The Humanities Open Book Program is designed to make outstanding out-of-print humanities books available to a wide audience.
By taking advantage of low-cost “ebook” technology, the program will allow teachers, students, scholars, and the public to read humanities books that have long been
out of print.
Humanities Open Book is jointly sponsored by NEH and the Andrew W.
Mellon Foundation.
Traditionally, printed books have been the primary medium for expressing, communicating, and debating humanistic ideas.
However, the vast majority of humanities books sell a small number of copies and then quickly go out of print.
Most scholarly books printed since 1923 are not in the public domain and are not easily available to the general public.
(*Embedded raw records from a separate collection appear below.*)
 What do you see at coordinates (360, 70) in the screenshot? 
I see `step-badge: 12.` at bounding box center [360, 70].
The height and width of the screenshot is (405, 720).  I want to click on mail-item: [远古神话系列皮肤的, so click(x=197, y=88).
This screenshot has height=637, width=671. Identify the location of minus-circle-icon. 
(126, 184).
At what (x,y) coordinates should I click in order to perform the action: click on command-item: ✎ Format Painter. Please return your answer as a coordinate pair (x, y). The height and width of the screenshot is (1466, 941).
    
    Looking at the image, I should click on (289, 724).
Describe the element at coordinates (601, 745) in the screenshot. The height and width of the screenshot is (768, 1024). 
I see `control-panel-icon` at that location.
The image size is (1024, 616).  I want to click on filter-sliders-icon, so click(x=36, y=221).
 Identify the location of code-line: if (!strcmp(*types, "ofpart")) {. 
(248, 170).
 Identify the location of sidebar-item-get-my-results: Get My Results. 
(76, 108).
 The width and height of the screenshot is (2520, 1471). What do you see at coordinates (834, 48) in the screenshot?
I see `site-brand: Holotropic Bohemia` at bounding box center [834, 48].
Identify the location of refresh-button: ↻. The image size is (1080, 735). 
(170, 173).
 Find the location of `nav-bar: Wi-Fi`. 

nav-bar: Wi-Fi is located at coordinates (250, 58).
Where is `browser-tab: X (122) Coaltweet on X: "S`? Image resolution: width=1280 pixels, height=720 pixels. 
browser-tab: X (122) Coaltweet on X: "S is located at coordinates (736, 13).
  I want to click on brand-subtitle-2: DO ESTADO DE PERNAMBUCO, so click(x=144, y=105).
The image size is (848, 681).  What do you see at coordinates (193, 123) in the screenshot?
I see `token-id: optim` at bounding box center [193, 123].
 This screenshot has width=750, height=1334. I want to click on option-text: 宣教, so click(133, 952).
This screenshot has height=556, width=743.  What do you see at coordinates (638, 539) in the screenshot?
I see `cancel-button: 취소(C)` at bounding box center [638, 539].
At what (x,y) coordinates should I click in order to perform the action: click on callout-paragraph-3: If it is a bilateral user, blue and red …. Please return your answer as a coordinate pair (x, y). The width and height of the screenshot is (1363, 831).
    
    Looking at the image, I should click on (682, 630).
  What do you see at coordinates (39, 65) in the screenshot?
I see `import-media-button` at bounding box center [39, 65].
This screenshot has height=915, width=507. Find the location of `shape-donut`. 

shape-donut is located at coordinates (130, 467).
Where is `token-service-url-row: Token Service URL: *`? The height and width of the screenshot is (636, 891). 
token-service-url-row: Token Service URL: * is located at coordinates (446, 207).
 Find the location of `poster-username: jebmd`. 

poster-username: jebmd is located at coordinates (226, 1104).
As a result, there is a huge, mostly untapped resource of remarkable scholarship going back decades that is largely unused by today’s scholars, teachers, students, and members of the public, many of whom turn first to the Internet when looking for information.
Modern ebook technology can make these books far more accessible than they are today.
NEH and Mellon are soliciting proposals from academic presses, scholarly societies, museums, and other institutions that publish books in the humanities to participate in the Humanities Open Book Program.
Applicants will provide a list of previously published humanities books along with brief descriptions of the books and their intellectual significance.
Depending on the length and topics of the books, the number to be digitized may vary.
However, NEH and Mellon anticipate that applicants may propose to digitize a total that ranges from less than fifty to more than one hundred books.
Awards will be given to digitize these books and make them available as Creative Commons-licensed “ebooks” that can be read by the public at no charge on computers, mobile devices, and ebook readers.
The final ebook files must be in EPUB version 3. 0. 1 (or later) format, to ensure that the text is fully searchable and reflowable and that fonts are resizable on any e-reading device.